What you have to do ▸ Up to and including the line with "Search (178, 65)", output the records exactly as they appear.
──────── Data ────────
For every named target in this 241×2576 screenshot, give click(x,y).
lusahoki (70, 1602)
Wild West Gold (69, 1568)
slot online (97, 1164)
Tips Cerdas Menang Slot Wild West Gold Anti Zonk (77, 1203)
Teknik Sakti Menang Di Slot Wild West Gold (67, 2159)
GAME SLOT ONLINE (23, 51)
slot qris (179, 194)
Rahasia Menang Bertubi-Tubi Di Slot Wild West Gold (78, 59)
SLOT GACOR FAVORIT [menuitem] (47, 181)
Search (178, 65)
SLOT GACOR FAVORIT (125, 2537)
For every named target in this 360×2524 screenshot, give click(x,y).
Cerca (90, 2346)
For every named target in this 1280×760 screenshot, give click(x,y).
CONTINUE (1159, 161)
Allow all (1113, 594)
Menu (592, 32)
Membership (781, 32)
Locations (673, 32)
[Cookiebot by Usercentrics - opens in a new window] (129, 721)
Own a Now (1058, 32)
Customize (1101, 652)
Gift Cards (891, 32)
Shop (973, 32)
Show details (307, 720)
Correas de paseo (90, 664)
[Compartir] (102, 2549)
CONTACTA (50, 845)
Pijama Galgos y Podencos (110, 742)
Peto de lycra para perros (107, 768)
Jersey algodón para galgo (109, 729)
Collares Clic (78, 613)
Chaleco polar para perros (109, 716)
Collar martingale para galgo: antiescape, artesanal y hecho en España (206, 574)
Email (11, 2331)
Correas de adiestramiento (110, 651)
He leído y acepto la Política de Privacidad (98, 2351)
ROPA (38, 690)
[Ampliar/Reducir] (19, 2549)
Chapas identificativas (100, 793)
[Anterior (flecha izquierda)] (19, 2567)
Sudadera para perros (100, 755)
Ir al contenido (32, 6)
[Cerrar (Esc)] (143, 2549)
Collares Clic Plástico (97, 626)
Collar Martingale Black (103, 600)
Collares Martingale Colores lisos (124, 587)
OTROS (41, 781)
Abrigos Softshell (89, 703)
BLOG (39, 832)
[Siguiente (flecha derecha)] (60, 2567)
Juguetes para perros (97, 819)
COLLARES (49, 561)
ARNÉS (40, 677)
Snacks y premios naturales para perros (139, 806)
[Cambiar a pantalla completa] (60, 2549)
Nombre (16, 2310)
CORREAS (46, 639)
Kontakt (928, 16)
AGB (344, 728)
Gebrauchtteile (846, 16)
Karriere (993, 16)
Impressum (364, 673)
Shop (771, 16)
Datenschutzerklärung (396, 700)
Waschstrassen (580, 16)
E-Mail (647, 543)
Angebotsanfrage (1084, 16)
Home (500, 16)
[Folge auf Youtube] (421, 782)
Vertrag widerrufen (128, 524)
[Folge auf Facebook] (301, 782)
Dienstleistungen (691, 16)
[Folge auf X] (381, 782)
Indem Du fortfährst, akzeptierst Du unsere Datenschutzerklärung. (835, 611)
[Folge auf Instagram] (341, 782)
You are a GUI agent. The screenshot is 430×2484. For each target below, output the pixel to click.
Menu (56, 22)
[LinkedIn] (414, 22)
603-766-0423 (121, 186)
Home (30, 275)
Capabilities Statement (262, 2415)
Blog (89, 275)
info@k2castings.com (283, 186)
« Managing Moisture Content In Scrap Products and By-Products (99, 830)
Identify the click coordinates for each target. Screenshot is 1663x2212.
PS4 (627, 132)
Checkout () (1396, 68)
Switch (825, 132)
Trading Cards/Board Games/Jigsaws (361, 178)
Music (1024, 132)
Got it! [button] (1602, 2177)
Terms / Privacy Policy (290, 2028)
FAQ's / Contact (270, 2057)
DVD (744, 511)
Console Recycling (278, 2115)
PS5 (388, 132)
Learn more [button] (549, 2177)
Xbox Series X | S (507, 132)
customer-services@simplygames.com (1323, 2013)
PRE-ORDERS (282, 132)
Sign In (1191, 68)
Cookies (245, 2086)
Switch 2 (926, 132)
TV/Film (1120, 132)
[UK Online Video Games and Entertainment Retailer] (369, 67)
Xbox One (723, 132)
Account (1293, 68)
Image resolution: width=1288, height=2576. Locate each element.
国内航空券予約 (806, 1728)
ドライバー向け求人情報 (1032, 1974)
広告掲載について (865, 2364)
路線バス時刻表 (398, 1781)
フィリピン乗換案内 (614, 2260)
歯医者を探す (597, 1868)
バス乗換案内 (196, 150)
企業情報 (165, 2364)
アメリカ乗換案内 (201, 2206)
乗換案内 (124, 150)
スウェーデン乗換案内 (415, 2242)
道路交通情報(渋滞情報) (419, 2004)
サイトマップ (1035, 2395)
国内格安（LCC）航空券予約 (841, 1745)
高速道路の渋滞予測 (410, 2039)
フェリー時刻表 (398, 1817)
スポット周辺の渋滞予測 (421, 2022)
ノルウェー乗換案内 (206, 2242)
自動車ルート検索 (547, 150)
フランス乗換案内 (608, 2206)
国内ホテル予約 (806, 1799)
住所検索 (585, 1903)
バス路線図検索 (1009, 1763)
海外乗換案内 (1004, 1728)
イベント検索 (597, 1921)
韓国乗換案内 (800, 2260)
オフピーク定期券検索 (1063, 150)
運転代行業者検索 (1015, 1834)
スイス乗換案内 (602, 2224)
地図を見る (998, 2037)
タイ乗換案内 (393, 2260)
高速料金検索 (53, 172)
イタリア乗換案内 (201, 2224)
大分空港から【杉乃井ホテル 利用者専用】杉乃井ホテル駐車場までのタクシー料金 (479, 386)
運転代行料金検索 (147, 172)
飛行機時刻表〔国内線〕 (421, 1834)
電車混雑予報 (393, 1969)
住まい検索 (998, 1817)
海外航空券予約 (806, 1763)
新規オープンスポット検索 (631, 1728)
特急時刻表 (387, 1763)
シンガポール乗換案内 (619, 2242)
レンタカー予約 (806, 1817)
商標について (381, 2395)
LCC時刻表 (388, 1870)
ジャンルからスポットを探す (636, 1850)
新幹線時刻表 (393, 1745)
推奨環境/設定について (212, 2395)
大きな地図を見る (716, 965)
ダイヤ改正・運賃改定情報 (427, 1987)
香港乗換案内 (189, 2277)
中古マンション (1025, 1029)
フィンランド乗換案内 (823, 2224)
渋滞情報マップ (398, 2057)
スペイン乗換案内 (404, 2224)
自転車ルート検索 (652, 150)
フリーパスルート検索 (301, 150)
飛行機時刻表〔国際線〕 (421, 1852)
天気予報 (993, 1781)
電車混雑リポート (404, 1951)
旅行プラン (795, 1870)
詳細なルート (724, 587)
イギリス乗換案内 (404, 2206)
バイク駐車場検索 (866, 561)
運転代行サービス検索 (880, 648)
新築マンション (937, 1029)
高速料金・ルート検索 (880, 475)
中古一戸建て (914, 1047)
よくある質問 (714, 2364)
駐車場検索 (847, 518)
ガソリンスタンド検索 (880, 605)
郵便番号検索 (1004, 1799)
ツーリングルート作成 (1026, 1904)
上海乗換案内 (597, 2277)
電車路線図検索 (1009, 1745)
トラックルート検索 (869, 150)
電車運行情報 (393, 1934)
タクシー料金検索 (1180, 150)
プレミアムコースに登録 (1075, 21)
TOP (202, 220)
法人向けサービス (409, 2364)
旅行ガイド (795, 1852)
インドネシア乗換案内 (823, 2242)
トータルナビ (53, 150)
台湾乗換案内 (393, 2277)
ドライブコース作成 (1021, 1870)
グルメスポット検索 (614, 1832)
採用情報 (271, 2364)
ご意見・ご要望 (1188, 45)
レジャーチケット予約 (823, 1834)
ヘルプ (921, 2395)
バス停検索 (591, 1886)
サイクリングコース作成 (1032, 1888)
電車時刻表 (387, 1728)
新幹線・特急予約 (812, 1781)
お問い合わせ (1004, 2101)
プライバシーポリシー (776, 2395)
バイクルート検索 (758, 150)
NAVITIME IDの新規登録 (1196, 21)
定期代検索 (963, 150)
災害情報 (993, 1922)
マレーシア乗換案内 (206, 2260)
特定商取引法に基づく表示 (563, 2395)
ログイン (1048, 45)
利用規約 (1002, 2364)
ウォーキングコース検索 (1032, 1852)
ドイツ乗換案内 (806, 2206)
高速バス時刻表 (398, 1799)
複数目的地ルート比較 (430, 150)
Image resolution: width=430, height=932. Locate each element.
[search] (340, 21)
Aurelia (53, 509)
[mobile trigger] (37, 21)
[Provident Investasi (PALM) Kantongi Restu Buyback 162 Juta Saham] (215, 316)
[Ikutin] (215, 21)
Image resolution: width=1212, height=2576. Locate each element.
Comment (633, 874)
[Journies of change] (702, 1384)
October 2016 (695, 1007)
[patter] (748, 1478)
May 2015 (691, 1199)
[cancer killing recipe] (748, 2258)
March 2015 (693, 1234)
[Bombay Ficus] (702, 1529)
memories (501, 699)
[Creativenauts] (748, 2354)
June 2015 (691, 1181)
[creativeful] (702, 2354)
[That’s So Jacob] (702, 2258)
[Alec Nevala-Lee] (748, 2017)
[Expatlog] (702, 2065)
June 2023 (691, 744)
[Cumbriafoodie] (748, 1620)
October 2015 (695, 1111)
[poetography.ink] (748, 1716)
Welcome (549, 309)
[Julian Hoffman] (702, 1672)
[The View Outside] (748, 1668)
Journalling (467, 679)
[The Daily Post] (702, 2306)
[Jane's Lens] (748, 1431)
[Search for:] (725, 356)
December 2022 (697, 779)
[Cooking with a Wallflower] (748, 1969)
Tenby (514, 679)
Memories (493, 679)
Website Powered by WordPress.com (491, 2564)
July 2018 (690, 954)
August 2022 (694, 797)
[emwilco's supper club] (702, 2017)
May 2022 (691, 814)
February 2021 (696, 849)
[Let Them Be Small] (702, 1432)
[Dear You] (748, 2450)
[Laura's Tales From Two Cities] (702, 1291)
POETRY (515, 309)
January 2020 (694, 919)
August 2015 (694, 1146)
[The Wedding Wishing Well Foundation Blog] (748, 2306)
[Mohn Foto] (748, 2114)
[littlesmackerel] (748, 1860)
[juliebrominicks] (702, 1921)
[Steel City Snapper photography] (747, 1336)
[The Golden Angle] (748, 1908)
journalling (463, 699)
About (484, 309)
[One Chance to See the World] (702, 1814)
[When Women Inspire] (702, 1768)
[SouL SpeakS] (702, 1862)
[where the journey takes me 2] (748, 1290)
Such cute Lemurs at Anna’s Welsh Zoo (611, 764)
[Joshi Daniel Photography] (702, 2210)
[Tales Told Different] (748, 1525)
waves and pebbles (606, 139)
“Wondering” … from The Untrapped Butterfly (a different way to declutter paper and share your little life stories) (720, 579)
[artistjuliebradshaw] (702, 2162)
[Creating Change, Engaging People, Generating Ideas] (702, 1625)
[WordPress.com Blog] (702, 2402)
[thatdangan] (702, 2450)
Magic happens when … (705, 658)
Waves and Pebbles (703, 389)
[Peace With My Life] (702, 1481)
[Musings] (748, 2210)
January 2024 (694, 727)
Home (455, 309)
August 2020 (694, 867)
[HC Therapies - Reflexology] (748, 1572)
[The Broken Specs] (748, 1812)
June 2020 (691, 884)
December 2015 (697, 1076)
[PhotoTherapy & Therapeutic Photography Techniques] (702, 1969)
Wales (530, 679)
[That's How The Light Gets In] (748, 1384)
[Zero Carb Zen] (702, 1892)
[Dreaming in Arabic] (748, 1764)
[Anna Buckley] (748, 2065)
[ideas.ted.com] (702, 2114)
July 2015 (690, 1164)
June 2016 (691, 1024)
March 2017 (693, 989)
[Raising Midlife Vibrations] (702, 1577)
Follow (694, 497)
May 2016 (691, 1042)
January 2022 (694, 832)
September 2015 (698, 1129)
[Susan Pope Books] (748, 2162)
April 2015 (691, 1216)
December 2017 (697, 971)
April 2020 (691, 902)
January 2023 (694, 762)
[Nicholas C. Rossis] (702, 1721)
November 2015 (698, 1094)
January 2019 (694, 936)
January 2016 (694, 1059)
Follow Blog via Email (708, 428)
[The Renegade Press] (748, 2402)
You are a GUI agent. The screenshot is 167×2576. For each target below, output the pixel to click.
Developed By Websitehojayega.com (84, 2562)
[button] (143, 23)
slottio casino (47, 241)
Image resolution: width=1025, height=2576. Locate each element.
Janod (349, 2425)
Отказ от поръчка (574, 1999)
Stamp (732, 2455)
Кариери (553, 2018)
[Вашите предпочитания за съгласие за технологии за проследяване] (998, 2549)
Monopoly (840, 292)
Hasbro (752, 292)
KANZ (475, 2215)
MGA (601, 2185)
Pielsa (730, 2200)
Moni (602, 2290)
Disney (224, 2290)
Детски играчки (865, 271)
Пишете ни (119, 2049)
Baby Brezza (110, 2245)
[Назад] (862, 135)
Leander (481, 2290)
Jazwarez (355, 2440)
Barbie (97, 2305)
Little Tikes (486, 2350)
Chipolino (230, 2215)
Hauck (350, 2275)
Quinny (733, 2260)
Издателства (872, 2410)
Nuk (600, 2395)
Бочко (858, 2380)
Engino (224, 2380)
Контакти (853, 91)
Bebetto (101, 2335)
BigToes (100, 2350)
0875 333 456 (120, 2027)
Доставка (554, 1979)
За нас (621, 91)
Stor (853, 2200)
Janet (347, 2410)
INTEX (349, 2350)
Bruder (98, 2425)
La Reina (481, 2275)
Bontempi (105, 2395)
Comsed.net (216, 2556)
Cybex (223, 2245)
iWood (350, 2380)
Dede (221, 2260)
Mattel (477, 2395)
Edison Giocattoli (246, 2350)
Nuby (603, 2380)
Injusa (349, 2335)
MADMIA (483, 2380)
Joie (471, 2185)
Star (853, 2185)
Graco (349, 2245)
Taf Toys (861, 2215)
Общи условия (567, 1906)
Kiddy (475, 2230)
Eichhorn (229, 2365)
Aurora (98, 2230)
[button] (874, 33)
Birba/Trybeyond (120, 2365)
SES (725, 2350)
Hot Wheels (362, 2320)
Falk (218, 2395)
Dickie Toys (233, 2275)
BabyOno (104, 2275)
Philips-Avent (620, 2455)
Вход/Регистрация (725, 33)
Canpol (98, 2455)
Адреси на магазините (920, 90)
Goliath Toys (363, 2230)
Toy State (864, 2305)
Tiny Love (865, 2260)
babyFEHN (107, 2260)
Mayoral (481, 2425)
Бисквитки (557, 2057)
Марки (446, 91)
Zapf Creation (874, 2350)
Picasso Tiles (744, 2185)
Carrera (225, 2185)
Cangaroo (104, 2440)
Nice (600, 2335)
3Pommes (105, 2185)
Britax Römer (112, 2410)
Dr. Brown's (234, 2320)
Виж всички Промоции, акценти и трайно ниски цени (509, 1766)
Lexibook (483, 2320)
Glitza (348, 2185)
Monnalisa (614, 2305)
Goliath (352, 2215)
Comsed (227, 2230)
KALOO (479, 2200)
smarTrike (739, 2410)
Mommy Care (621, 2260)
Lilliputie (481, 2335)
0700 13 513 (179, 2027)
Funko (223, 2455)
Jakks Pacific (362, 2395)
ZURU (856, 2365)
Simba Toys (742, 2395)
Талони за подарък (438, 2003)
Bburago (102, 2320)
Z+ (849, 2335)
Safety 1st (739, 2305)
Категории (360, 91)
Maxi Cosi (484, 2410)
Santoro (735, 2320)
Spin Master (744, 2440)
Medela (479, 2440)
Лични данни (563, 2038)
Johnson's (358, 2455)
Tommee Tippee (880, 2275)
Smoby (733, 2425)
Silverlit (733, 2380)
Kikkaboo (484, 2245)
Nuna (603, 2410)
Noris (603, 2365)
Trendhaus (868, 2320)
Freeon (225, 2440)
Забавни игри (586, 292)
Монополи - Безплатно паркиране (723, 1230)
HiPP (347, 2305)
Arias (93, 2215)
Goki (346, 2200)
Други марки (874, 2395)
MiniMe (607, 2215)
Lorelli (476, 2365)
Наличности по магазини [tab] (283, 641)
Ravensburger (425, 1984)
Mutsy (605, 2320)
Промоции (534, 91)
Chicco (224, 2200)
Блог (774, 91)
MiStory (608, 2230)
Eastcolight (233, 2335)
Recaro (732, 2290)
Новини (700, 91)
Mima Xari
────────
Task solution ▸
For every named target in this 241×2576 screenshot, give click(x,y).
lusahoki (70, 1602)
Wild West Gold (69, 1568)
slot online (97, 1164)
Tips Cerdas Menang Slot Wild West Gold Anti Zonk (77, 1203)
Teknik Sakti Menang Di Slot Wild West Gold (67, 2159)
GAME SLOT ONLINE (23, 51)
slot qris (179, 194)
Rahasia Menang Bertubi-Tubi Di Slot Wild West Gold (78, 59)
SLOT GACOR FAVORIT [menuitem] (47, 181)
Search (178, 65)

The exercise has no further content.